1. Gross Profit
Definition:
The total profit earned after deducting unit costs from sales, excluding VAT.
Formula:
Gross Profit=Sales (excl. VAT)−(Units Sold×Unit Cost)
Example:
Sales = 140 SEK
Units Sold = 17
Unit Cost = 3.62 SEK
GrossProfit=140−(17×3.62)=51.38 SEK
2. Units Sold
Definition:
The number of product units sold during the selected period.
Formula:
Units Sold=∑(Quantity of items sold)
3. Sales
Definition:
Total revenue generated from units sold, excluding VAT.
Formula:
Sales=Units Sold×Price (excl. VAT)
Note: If prices in the system include VAT, the system automatically removes VAT based on the VAT rate.
4. Unit Cost
Definition:
The purchase or production cost of a single unit of the product.
Formula:
Unit Cost= Total Cost of Goods / Number of Units
5. Unit Margin %
Definition:
The profit margin per unit, expressed as a percentage of the selling price (excl. VAT).
Formula:
Unit Margin %= (Price (excl. VAT)−Unit Cost) / Price (excl. VAT) ×100
Example:
Price (excl.

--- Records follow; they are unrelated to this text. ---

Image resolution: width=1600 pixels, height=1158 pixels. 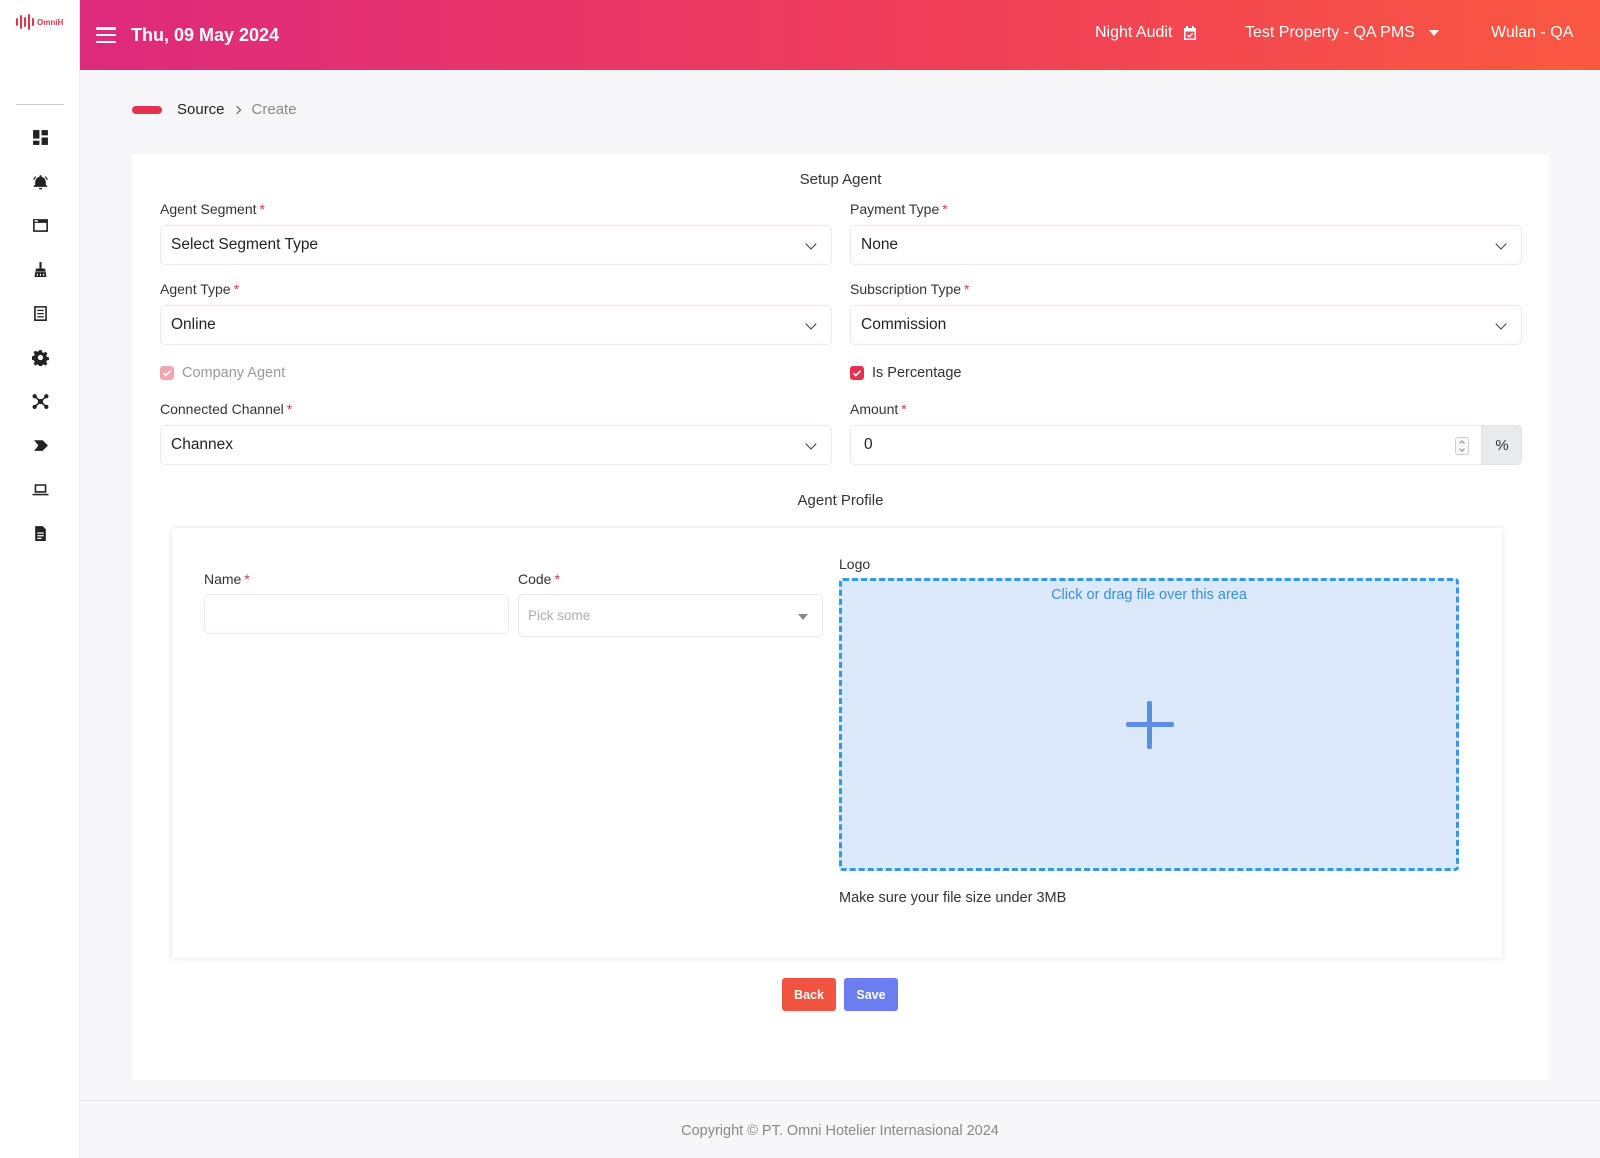 What do you see at coordinates (25, 22) in the screenshot?
I see `logo-mark-icon` at bounding box center [25, 22].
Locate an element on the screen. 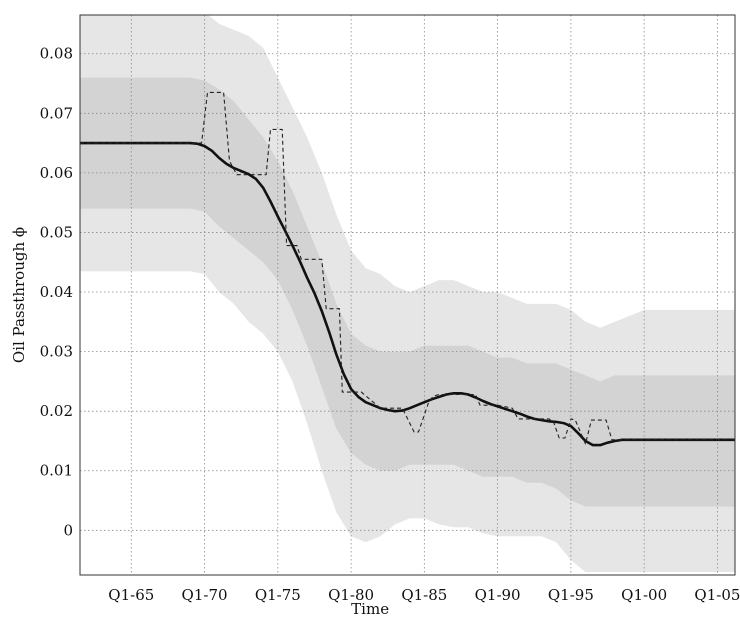 The height and width of the screenshot is (618, 740). y-tick-label: 0 is located at coordinates (68, 530).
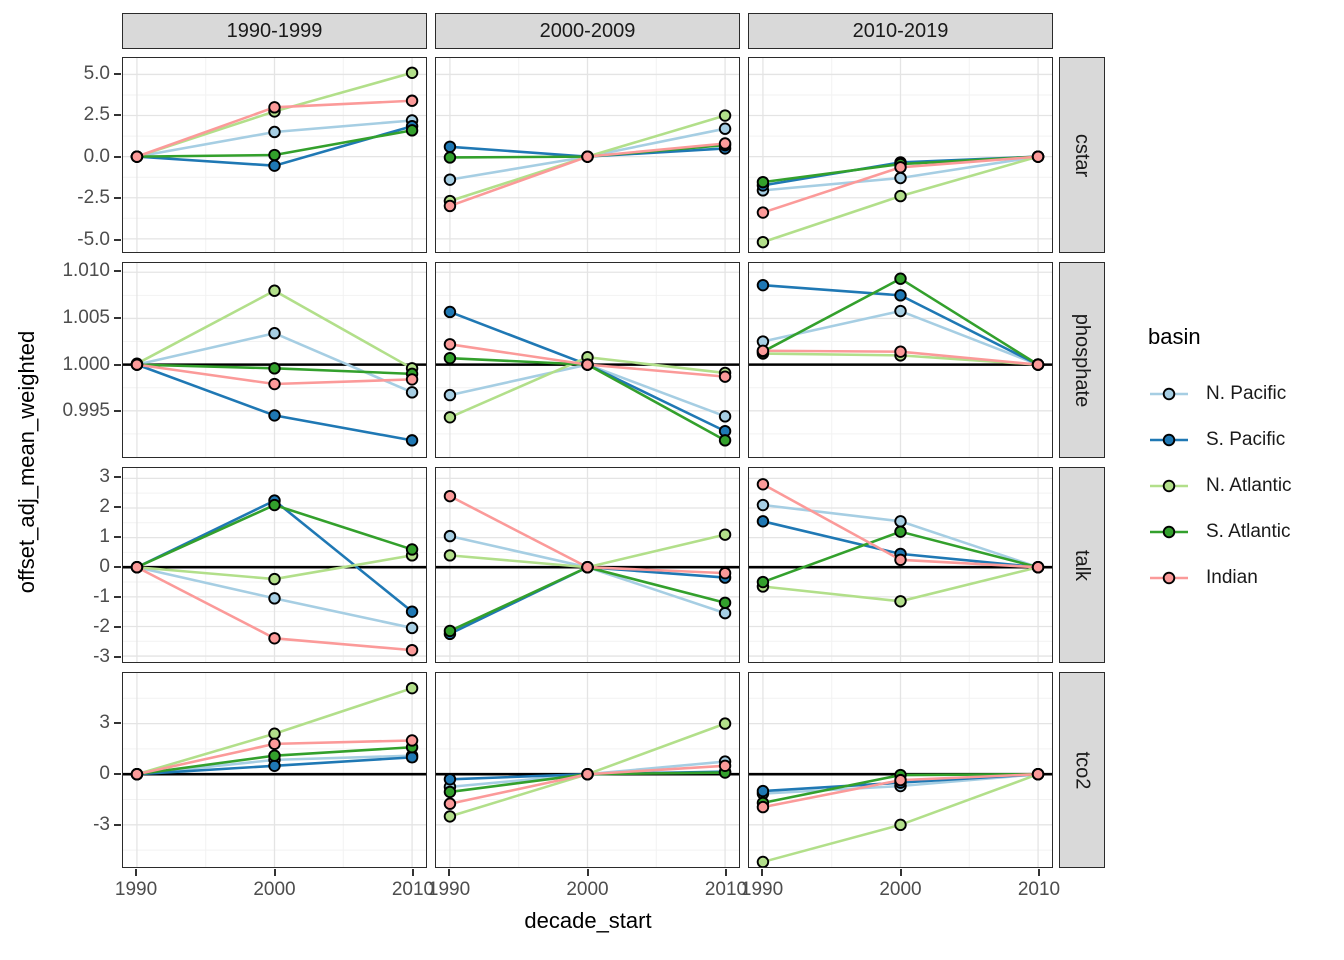 This screenshot has width=1344, height=960. What do you see at coordinates (136, 890) in the screenshot?
I see `x-axis-tick-label: 1990` at bounding box center [136, 890].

VAT) = 8.00 SEK
Unit Cost = 3.48 SEK
UnitMargin%= (8.00−3.48) / 8.00×100=56.5%
6. Unit Margin
Definition:
The absolute profit made per unit sold, excluding VAT.
Formula:
Unit Margin=Price (excl. VAT)−Unit Cost
Example:
8.00 SEK – 3.48 SEK = 4.52 SEK
7. Gross Margin %
Definition:
The profitability ratio of total sales, after accounting for total costs.
Formula:
Gross Margin %= Gross Profit / Sales (excl. VAT) ×100
Example:
Gross Profit = 58.96 SEK
Sales = 176 SEK
GrossMargin%=58.96×100 / 176 =33.5%
📘 Notes
VAT Handling: All metrics are calculated on VAT-excluded values.
Consistency: If VAT rates differ across products, ensure you always compare sales values net of VAT.
Usage Tip:
Use Unit Margin % for product-level profitability.
Use Gross Margin % for overall sales profitability.